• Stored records
======
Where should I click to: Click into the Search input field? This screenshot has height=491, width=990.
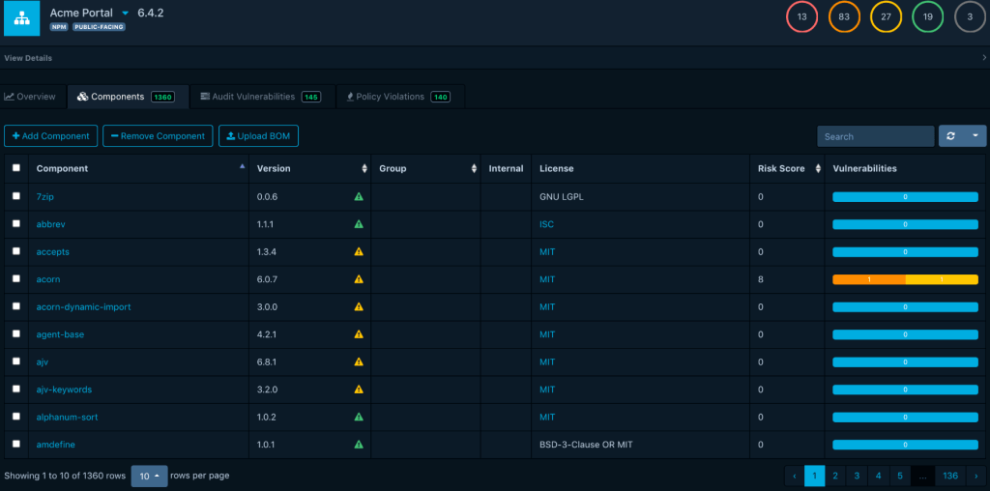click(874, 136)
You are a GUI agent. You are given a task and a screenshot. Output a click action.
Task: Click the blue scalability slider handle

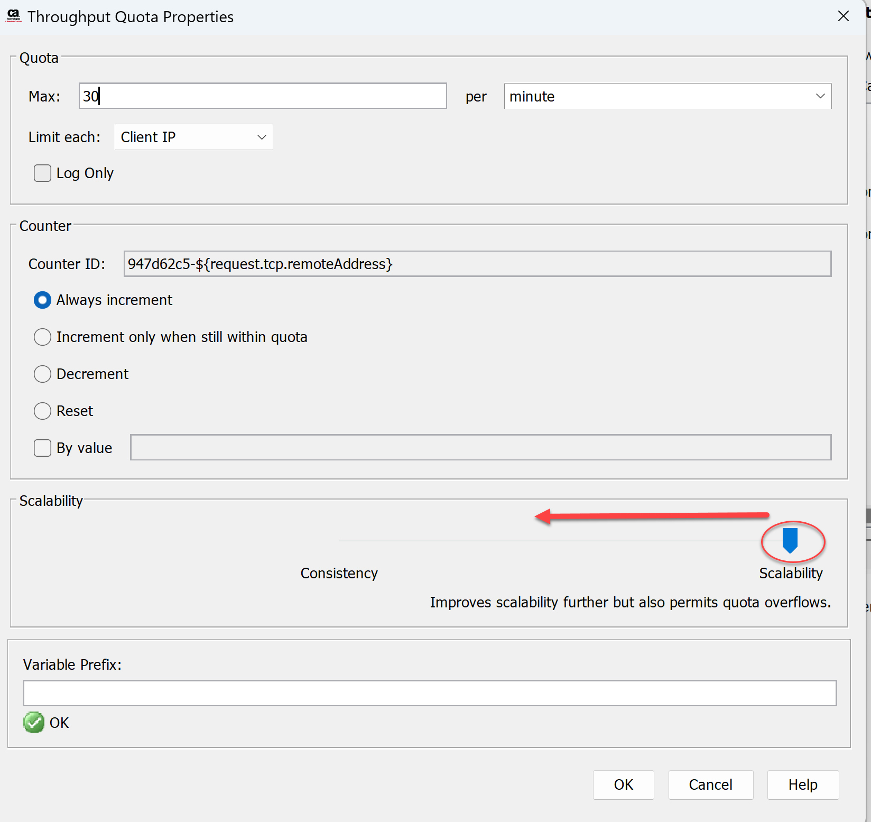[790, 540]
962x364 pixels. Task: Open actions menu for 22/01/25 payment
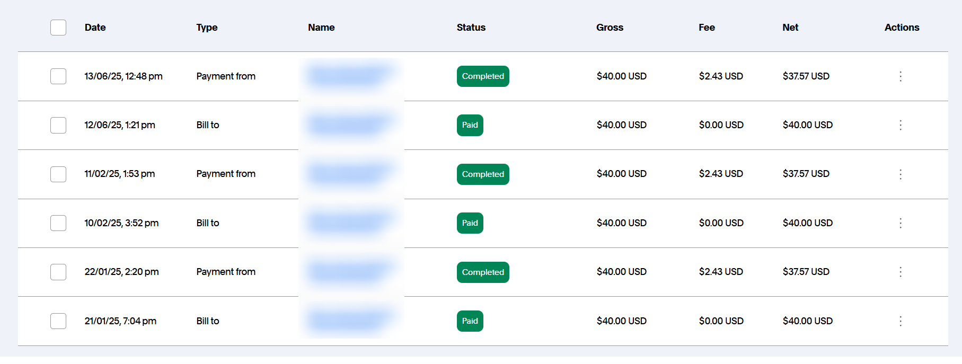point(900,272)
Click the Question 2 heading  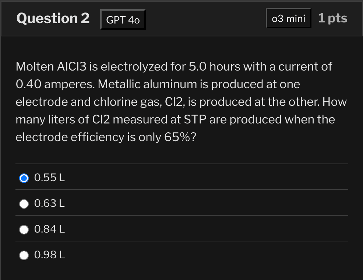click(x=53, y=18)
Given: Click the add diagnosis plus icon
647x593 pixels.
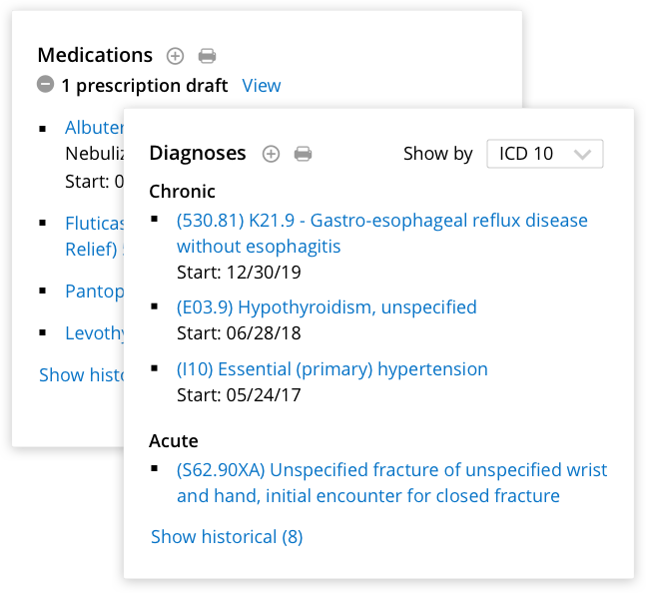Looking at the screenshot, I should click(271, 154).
======
• Exercise details
The copy should hold exactly the lines from the line containing "Given: Click the add diagnosis plus icon" through the end of the data, both ends included, and no pictures.

• Completed exercise
Given: Click the add diagnosis plus icon
647x593 pixels.
Looking at the screenshot, I should click(271, 154).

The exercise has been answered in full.